To do >>
A. In the article about Pit Bulls, since what year have Pit Bulls been banned in England and Wales?
B. Why, according to the article about Pit Bulls, do experts not consider the breed great guard dogs? Answer in one to three sentences.
C. Extend the article about Pit Bulls, starting after its last sentence.

Text passage >>
Pit Bulls: Angels or monsters?

Yulia Khouri / Khmer Times No Comments Share:
Despite their reputation, Pit Bulls are not considered great guard dogs by the experts. They are too trusting to humans, and may greet an intruder as a new friend. Creative Commons

Pit Bulls as a breed have been at the center of debate among the pet community, breeders, animal welfare activists and of course, the general public. The disturbing reputation of the breed is not a secret. In fact, it has gotten so bad in recent years that numerous European countries, Canada, as well as many states in the US enacted new laws specific to the breed and some even enforced a complete ban on Pit Bull ownership, import and/or off-leash handling in public places. In fact, Pit Bulls have been banned in England and Wales since 1991.

Data >>
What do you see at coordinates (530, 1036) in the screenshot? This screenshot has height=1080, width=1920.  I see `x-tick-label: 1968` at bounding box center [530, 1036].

Per-task outputs >>
A. Since 1991.

B. Experts don't see Pit Bulls as great guard dogs because they are too trusting of humans. An intruder might be greeted as a new friend rather than kept out.

C.
After the bans, numerous rescue and rehabilitation agencies were established all over the world to help abandoned, unwanted or unruly Pit Bulls to have a second chance in life and to find better loving homes, where expertise in handling these dogs is well established. Nonetheless, thousands of Pit Bulls are euthanised each month (yes, month!) in the shelters. As someone put it “Once known as America’s Dog, the Pit Bull could now be called America’s Most Abused Dog.”

Abuse towards Pit Bulls is horrendous: they are often “punished” by their uneducated owners for their natural strength; often beaten, forced to starve, their teeth pulled and in some cases their mouth taped shut by the “owners”. They are systematically tortured in dog fighting rings and they are frequently chained up outside, caged and neglected by owners who want nothing more than a scary looking guard dog to assert their failed masculinity.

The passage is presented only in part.